Hi,

Try to use Glycine 100mM, pH 2.5 -3.0 plus EDTA 0.1 -0.3M. Also you can try to elute by competition using FLAG peptide in a neutral buffer (the same binding buffer). Maybe you can try to elute at alkaline pH around 10-11, Ihad an experience with a MAb with high Kaf.

Good luck!!

Hello. In my experience boiling in 1x laemmli buffer might be the only way to actually get nearly 100% of your protein eluted. Because that method is unacceptable for you, have you considered the following:

What kind of volume are you using for glycine or flag peptide? If the volume is too small, perhaps not all the beads are immersed in solution leading to poor elution. You could try a larger volume of the same concentration of glycine/peptide then spin concentrating back down later.

Alternatively, you could try increasing the concentration of Flag peptide. More peptide should mean a higher probability of it outcompeting your protein off the beads. I know Sigma usually says 100 ug/mL is sufficient but if your resin is saturated, you could try 250-500 ug/mL and see if this helps your recovery.
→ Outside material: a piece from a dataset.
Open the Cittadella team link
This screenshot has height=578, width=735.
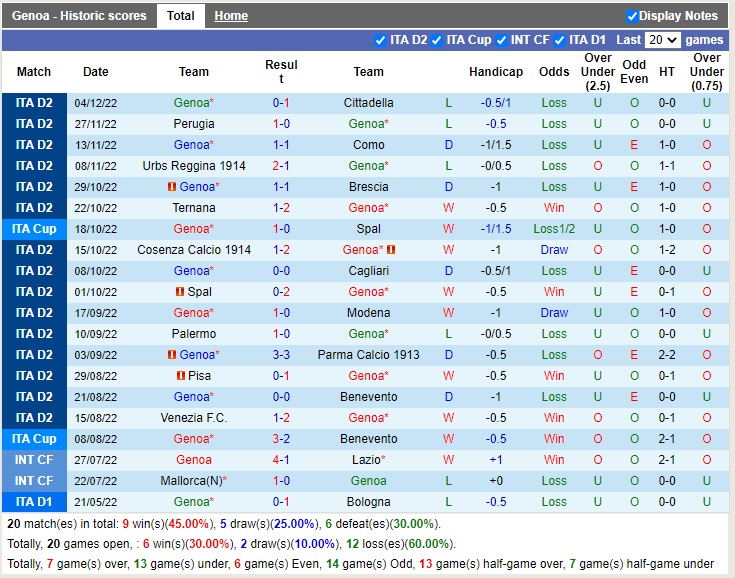point(368,103)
Also, I usually elute with peptide for an hour on the rotator. It could be that you simply not giving the elution enough time to occur.
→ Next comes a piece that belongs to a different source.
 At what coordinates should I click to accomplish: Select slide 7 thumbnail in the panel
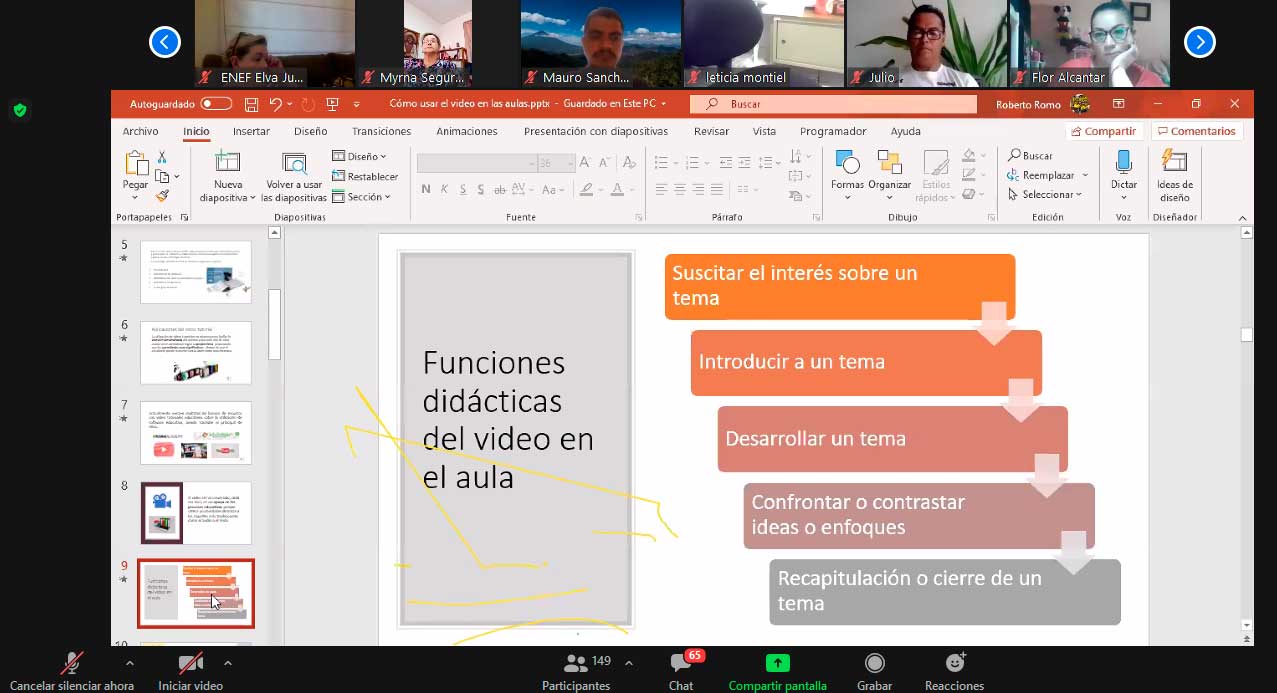pos(196,433)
Maybe a combination of the above factors.

Dear Kaumeel,

Sorry to hear about your challenges.

Ab affinity

The success of elution depends in our experience very much on the affinity of immobilized antibody and the captured target. For strong binders it can be very challenging to elute with high efficiency with mild elution methods (high salt or low pH as tested here).

Elution volume

Our experience when optimizing both manual and automated (KingFisher Flex) IP protocols for the Dynabeads also showed that the elution volume is one of the critical parameters. An elution volume as low as 20 µL resulted in 30 % less yield compared to 100 µL elution volume. The elution volume used will of course be a trade off between yield and the usability downstream (e.g. volume of the wells in the gel for electrophoresis. - we have used the Bolt gels with the capacity of up to 40-60 µL/well). The smaller the volume the harder it is to work with as well (not sure which beads are in use in these experiments). Too many beads in combination with high amount of target in a small volume may also have an impact on the elution efficiency.

Kind regards

ketil

Commercial anti-FLAG beads are optimized for low-pH elution, so you should not need to use high-pH (aminomethylpropanol) or chaotrope (guanidine). I recommend rinsing the beads in dH2O before elution, to remove residual load/wash buffer. Or increase volume of elution buffer to 200 uL for 50 uL beads. These steps will confirm the beads reach the target elution pH.

If your tagged protein is hydrophobic, it may stick to the beads non-specifically after elution. For this problem try including 0.1% Tween 20 in the elution buffer.

Dear Oscar Otero Alfaro,

Thank you very much for your suggestions. I have been only using Glycine-HCl, without EDTA. Maybe in the next experiment, I will try elution with Glycine-HCl + EDTA.

Unfortunately, the FLAG peptide too doesn't work so effectively.

Dear Evan Kerek

Thank you for the suggestions. I always make sure that beads are immersed in the elution solution. Generally, for 50 ul beads (i.e., 25ul net), I use 50 or 75 ul of elution solution. For 100 ul beads (i.e., 50 ul net), I usually use 100 ul of the solution. I do not think volume is the issue in this case.

I have also tried a higher concentration of FLAG peptide with a longer time. It has improved the elution, but not so satisfactorily.

Dear Ketil Winther Pedersen,

Thank you for answering my question. I don't think elution volume is the problem as I always make sure that the beads are well immersed in the solution.

I think the challenge is due to a strong binding between the Ab and the target.